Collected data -
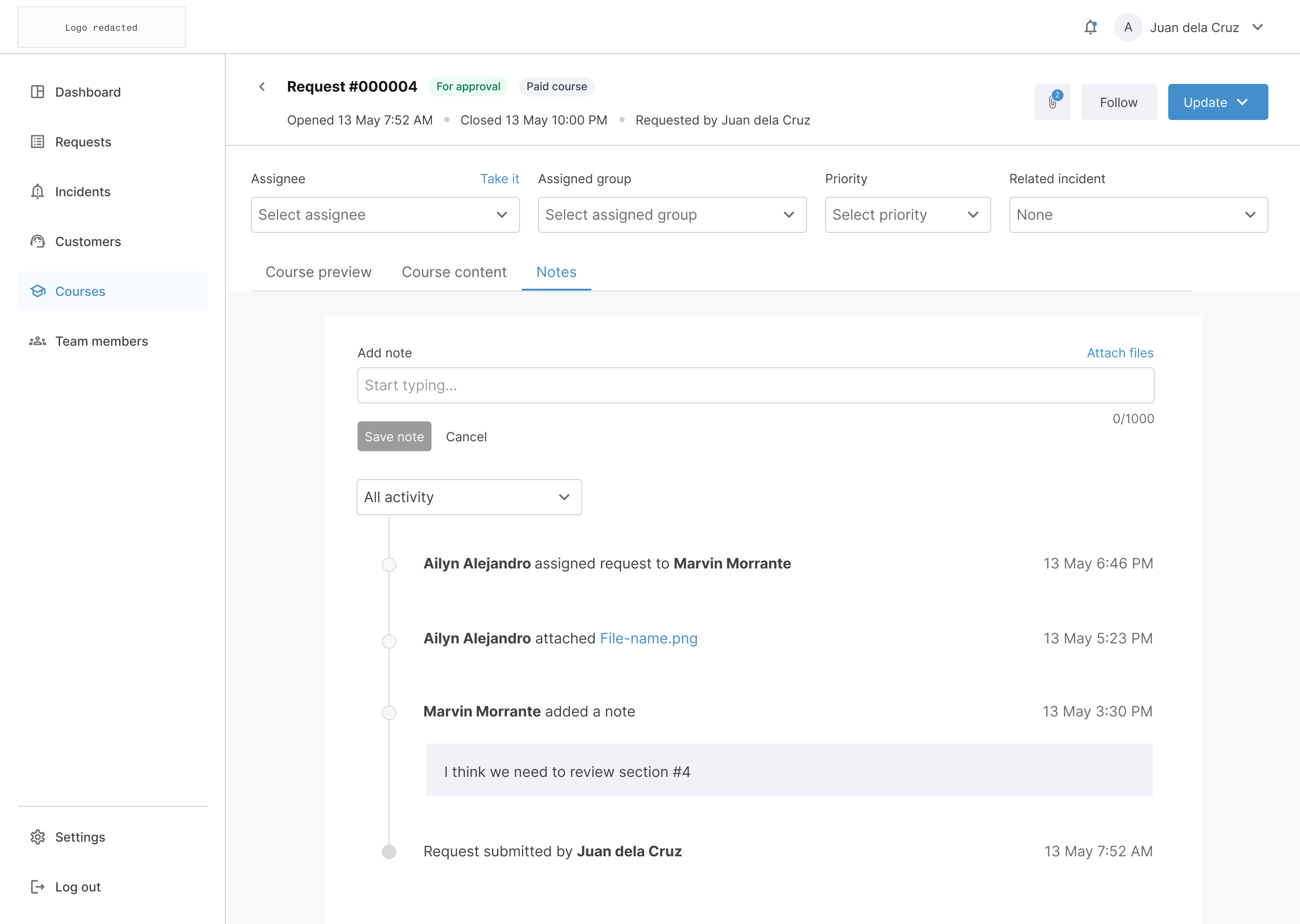1300x924 pixels.
Task: Select the Courses graduation cap icon
Action: (x=37, y=291)
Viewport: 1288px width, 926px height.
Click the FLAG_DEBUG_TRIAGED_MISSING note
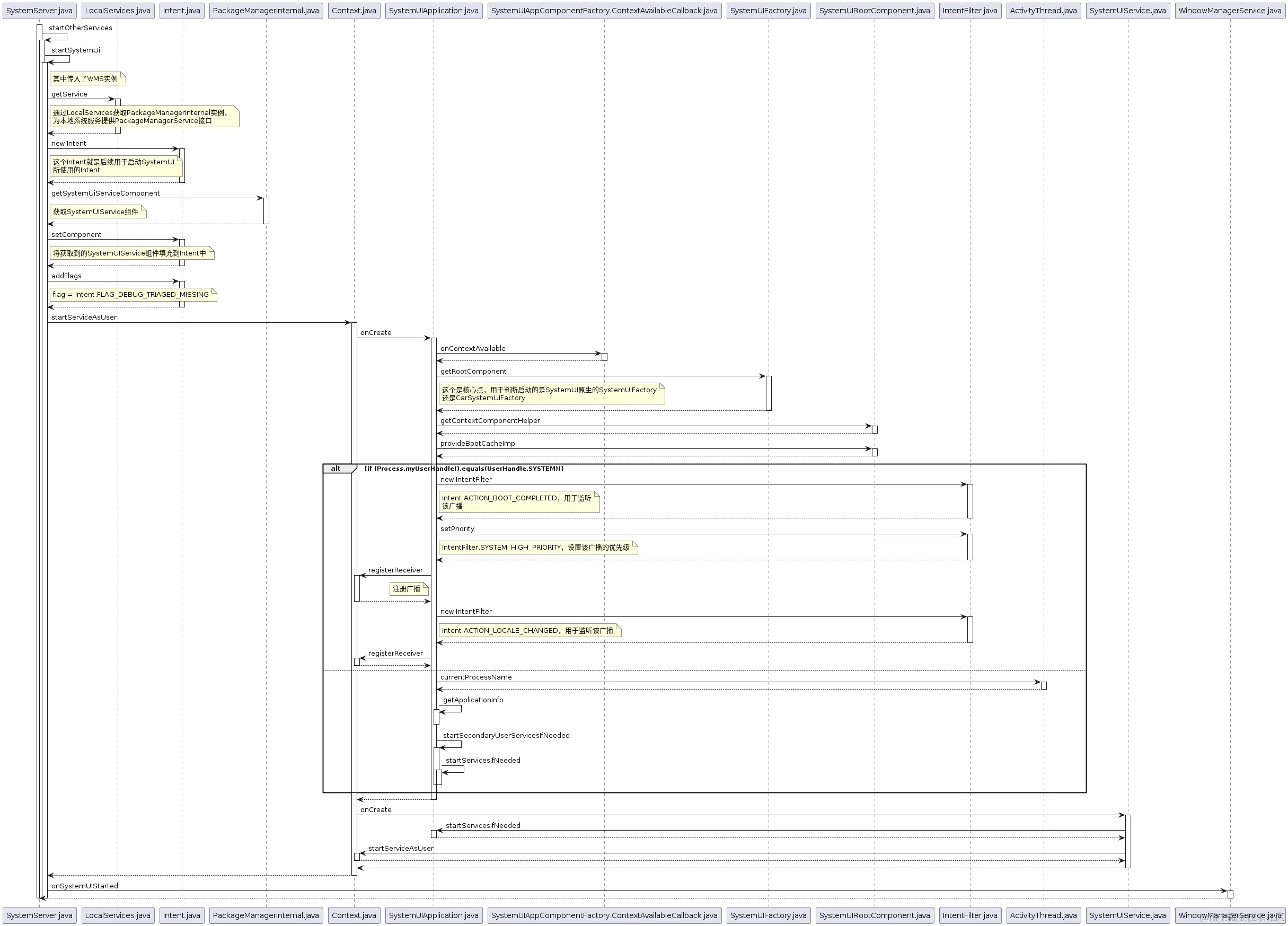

Instructions for the task -
Extract exactly the lines from the one containing "Viewport: 1288px width, 926px height." through the last line of the records above, both included, and leave out the pictures.

Reply to the exercise -
Viewport: 1288px width, 926px height.
Click the FLAG_DEBUG_TRIAGED_MISSING note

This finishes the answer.